Bluebox, a mobile security firm, billed the exploit as a “Master Key” that could “turn any legitimate application into a malicious Trojan, completely unnoticed by the app store, the phone, or the end user”. In a blog post last week, Bluebox CTO Jeff Forristal wrote that nearly any Android phone released in the last four years is vulnerable.
Bluebox’s claims led to a fair number of scary-sounding headlines, but as Google points out, most Android users are already safe from this security flaw.
Speaking to ZDNet, Google spokeswoman Gina Scigliano said that all apps submitted to the Google Play Store get scanned for the exploit. So far, no apps have even tried to take advantage of the exploit, and they’d be shut out from the store if they did.
If the attack can’t come from apps in the Google Play Store, how could it possibly get onto Android phones? As Forristal explained to Computerworld last week, the exploit could come from third-party app stores, e-mailed attachments, website downloads and direct transfer via USB.
But as any Android enthusiast knows, Android phones can’t install apps through those methods unless the user provides explicit permission through the phone’s settings menu. The option to install apps from outside sources is disabled by default. Even if the option is enabled, phones running Android 4.2 or higher have yet another layer of protection through app verification, which checks non-Google Play apps for malicious code. This verification is enabled by default.
In other words, to actually be vulnerable to this “Master Key,” you must enable the installation of apps from outside Google Play, disable Android’s built-in scanning and somehow stumble upon an app that takes advantage of the exploit.

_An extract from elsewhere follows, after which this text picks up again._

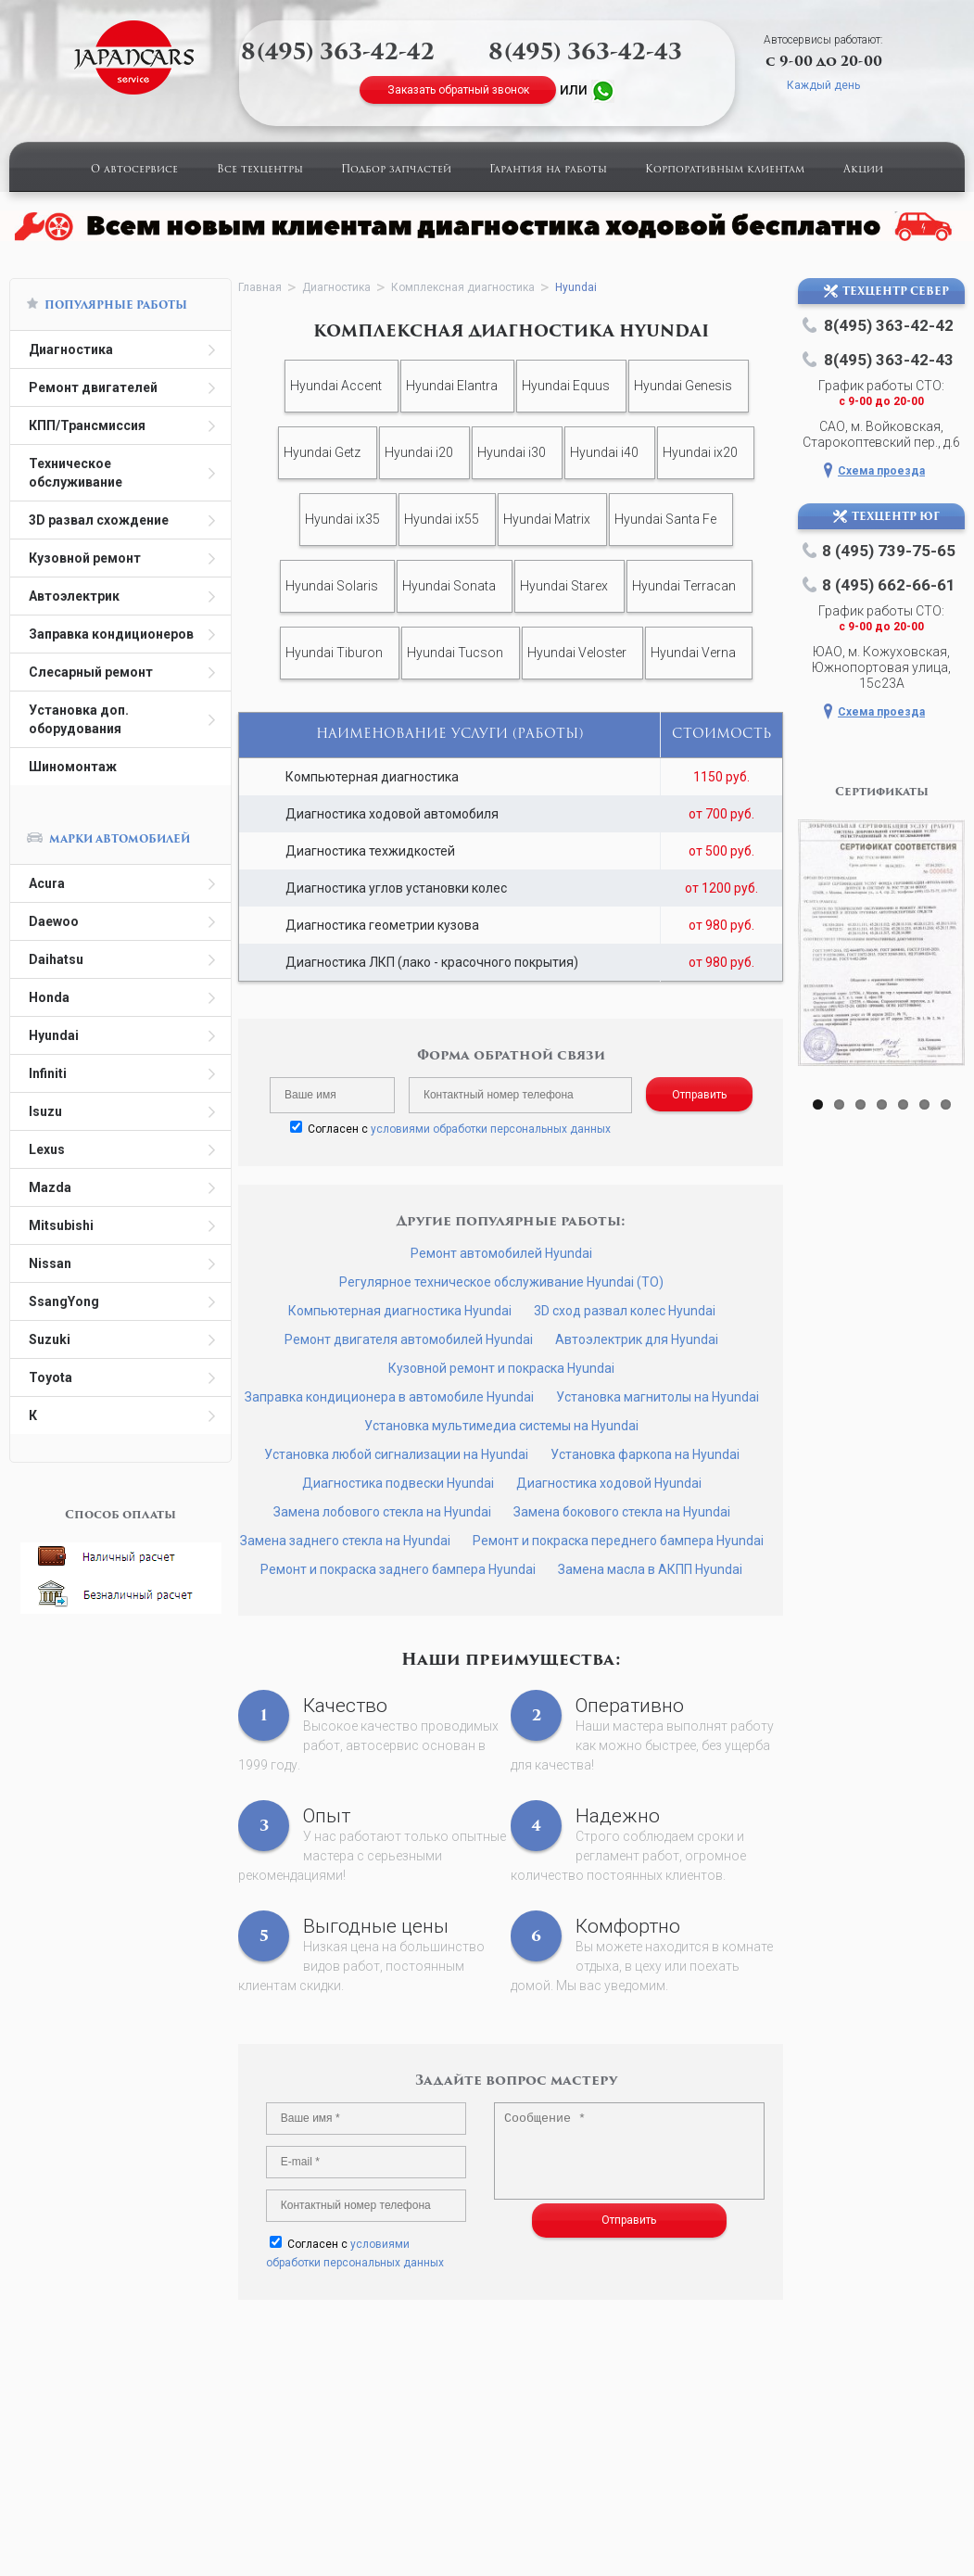  I want to click on 3D развал схождение, so click(99, 520).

At that point, you must still knowingly go through the installation process yourself. When you consider how many people might go through all those steps, it’s a lot less than 99 percent of users.
Still, just to be safe, Google has released a patch for the vulnerability, which phone makers can apply in future software updates. Scigliano said Samsung is already pushing the fix to devices, along with other unspecified OEMs. The popular CyanogenMod enthusiast build has also been patched to protect against the peril.
Android’s fragmentation problem does mean that many users won’t get this patch in a timely manner, if at all, but it doesn’t mean that unpatched users are at risk.
None of this invalidates the work that Bluebox has done. Malicious apps have snuck into Google’s app store before, so the fact that a security firm uncovered the exploit first and disclosed it to Google is a good thing. But there’s a big difference between a potential security issue and one that actually affects huge swaths of users. Frightening headlines aside, this flaw is an example of the former.